EXERCISE.
Reproduce every line of the material below verbatim, omitting the pictures.

STORED DATA.
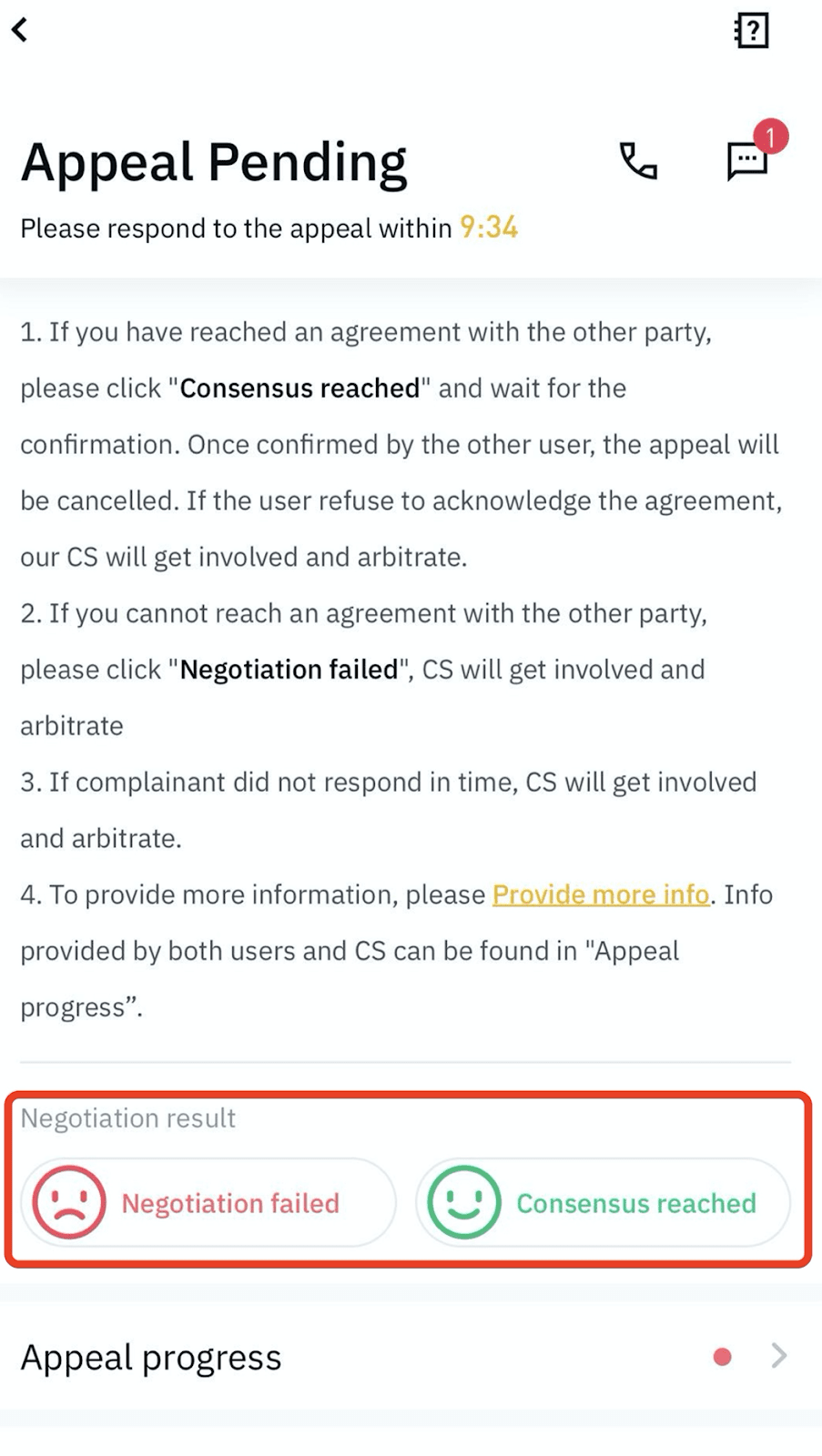Tap the Appeal Pending heading
The height and width of the screenshot is (1456, 822).
click(214, 163)
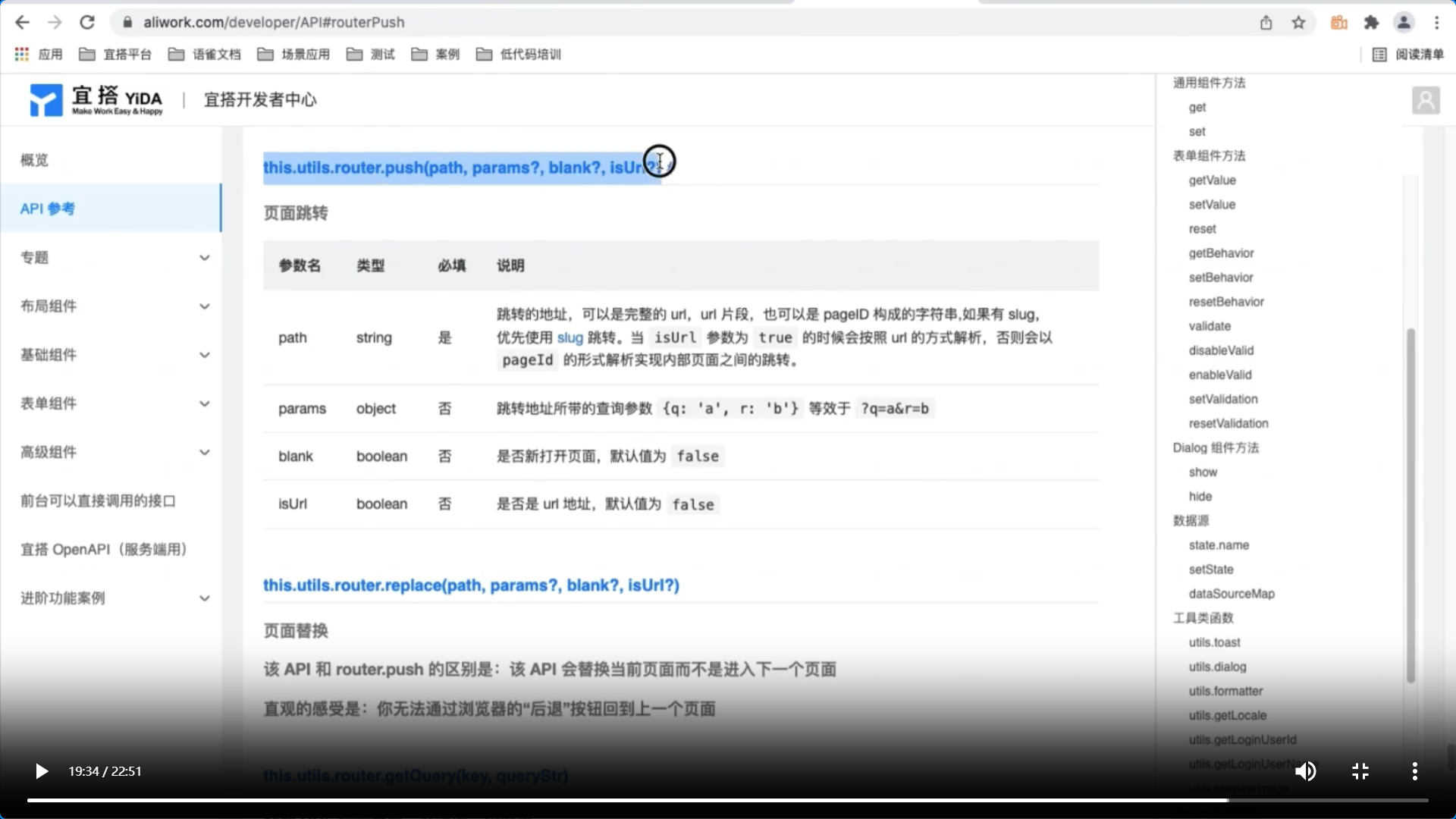The width and height of the screenshot is (1456, 819).
Task: Expand the 布局组件 sidebar section
Action: [x=204, y=306]
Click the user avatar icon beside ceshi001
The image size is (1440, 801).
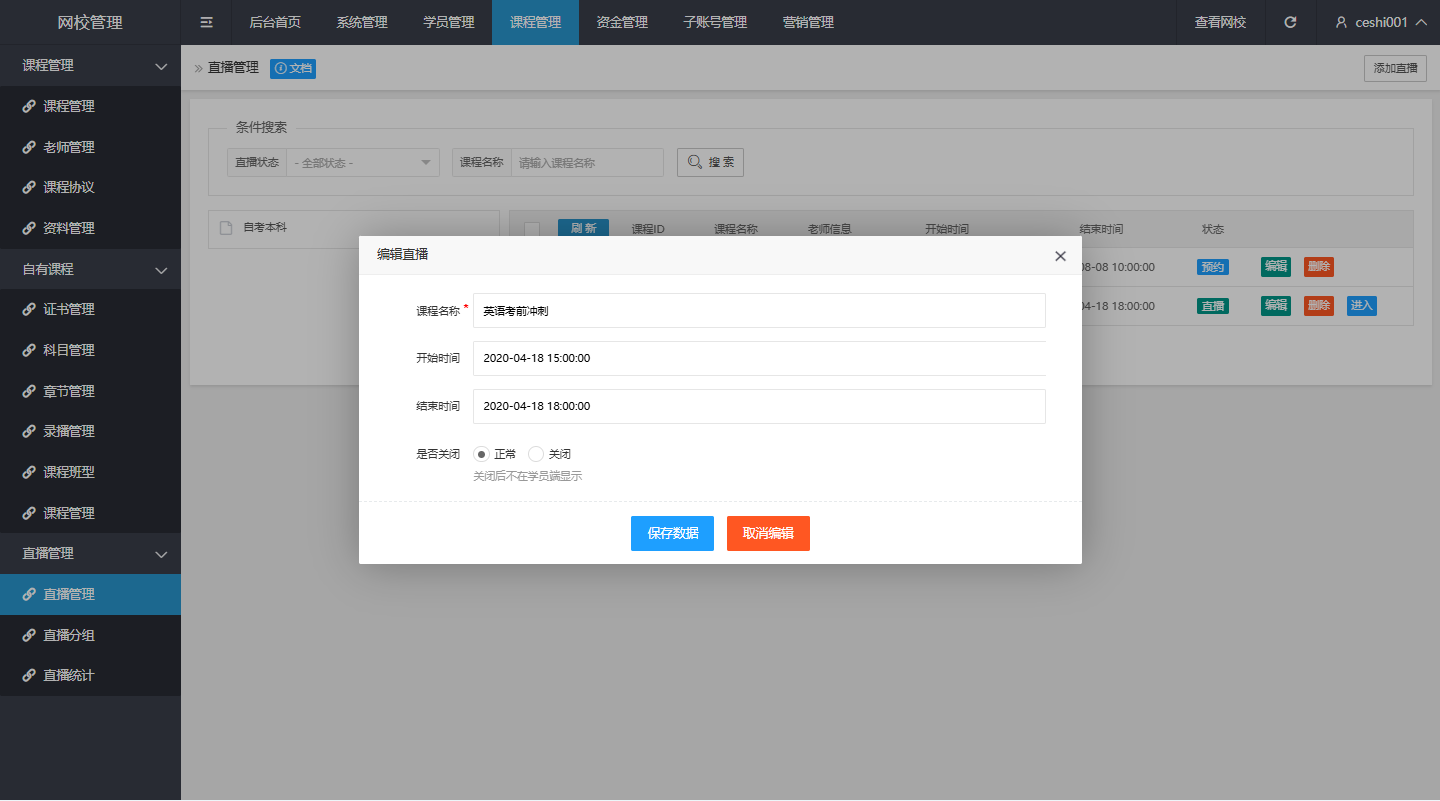1341,22
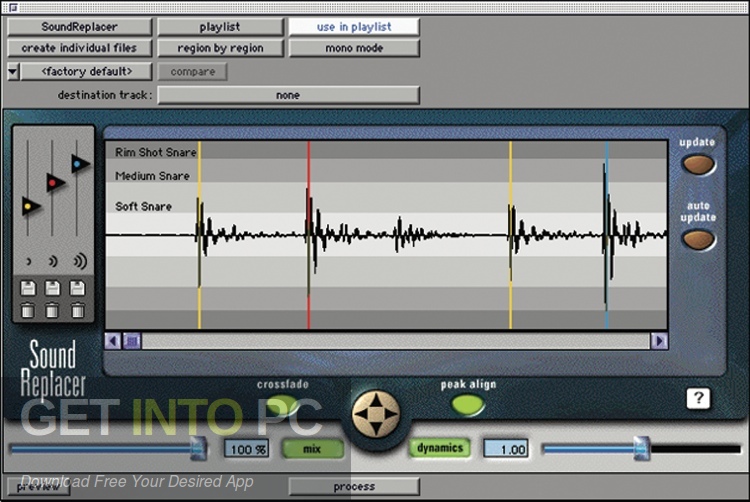
Task: Click the waveform scrollbar right arrow
Action: click(x=658, y=341)
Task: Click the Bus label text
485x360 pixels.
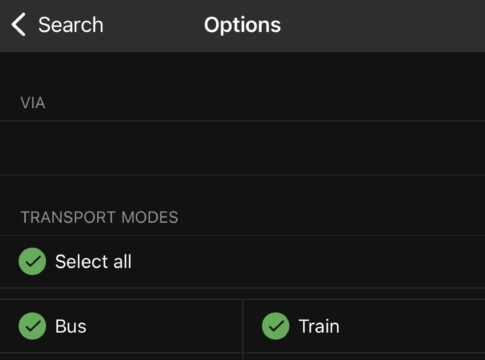Action: click(x=71, y=326)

COMPLETE ANSWER.
Tap the Appeal Pending heading
The height and width of the screenshot is (1456, 822).
click(214, 163)
The width and height of the screenshot is (1456, 819).
Task: Expand the 布局组件 sidebar section
Action: [x=204, y=306]
Click the user avatar icon beside ceshi001
The image size is (1440, 801).
1341,22
Task: Click the waveform scrollbar right arrow
Action: click(x=658, y=341)
Task: Click the Bus label text
485x360 pixels.
Action: click(x=71, y=326)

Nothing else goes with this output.